New Legal Ruling on Email

I was reading my favorite tech resource, Langa List, when I came across these paragraphs in a response to a question about email security:

Email almost never goes directly from sender to recipient. Instead, it’s usually stored, albeit briefly, on at least two mail servers along the way, and maybe more; and will also pass through a large number (10-30 is common) of other computers, routers, and similar hardware along the way. US courts have recently ruled that email stored on a mail server (and that includes email passing through one mail server on its way to
another, "stored" on the intermediate server for only a fraction of a second) is not protected by wiretap laws originally designed with telephone conversations in mind. This is a brand-new ruling (about a month ago), so the ripple effects are still being sorted out, but in essence, it looks as though an email communication may be legally about the same as a conversation you have on a busy street corner: You can have
no reasonable expectation of privacy, so anyone who overhears the conversation— or reads the email— isn’t breaking any law.

The original intent of this legal change was for law enforcement: Along with the provisions of the Patriot Act, the idea was to make it easier for police and government bureaucrats to look freely in places that used to require a warrant.

Regardless of how you feel about that, the unintended consequence of this may be enormous.
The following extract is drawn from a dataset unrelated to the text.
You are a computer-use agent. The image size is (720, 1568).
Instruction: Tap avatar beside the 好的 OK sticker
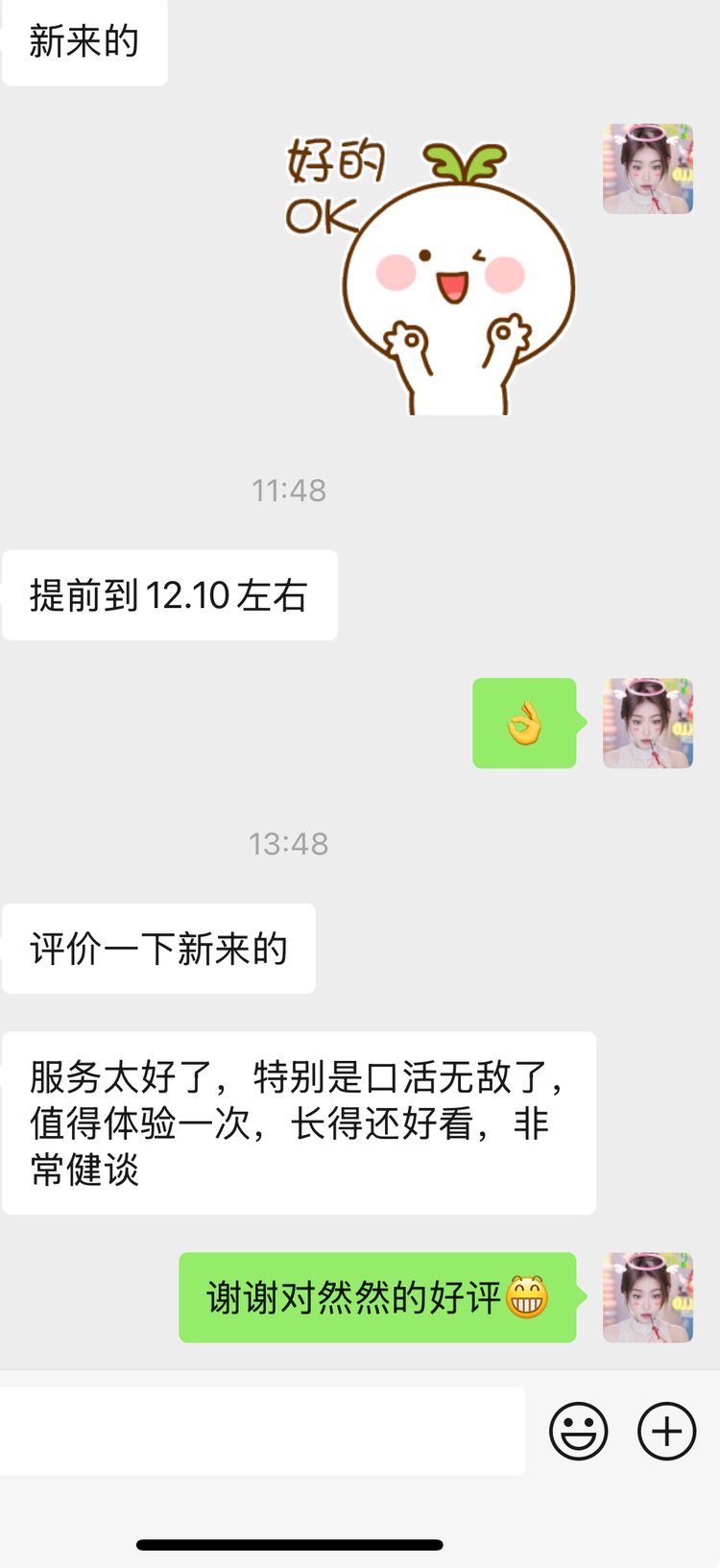(647, 169)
One example: If your email no longer has any legal privacy protection, what’s to prevent an ISP from, say, selling his mail server’s backup tapes to a spammer, who could then mine the addresses *and content* for likely spam targets and topics? If your email is now no more legally protected than a conversation on a public sidewalk, I don’t know what recourse you’d have at all."

Realistically I’m less worried about the "expectation of privacy" and much more worried about "selling mail server’s backup tapes to a spammer."  Someone with a mail server looking to make some quick cash selling lists to a spammer seems much more likely, and just one more straw ready to break the back of one of the great communication tools of the modern communication tools.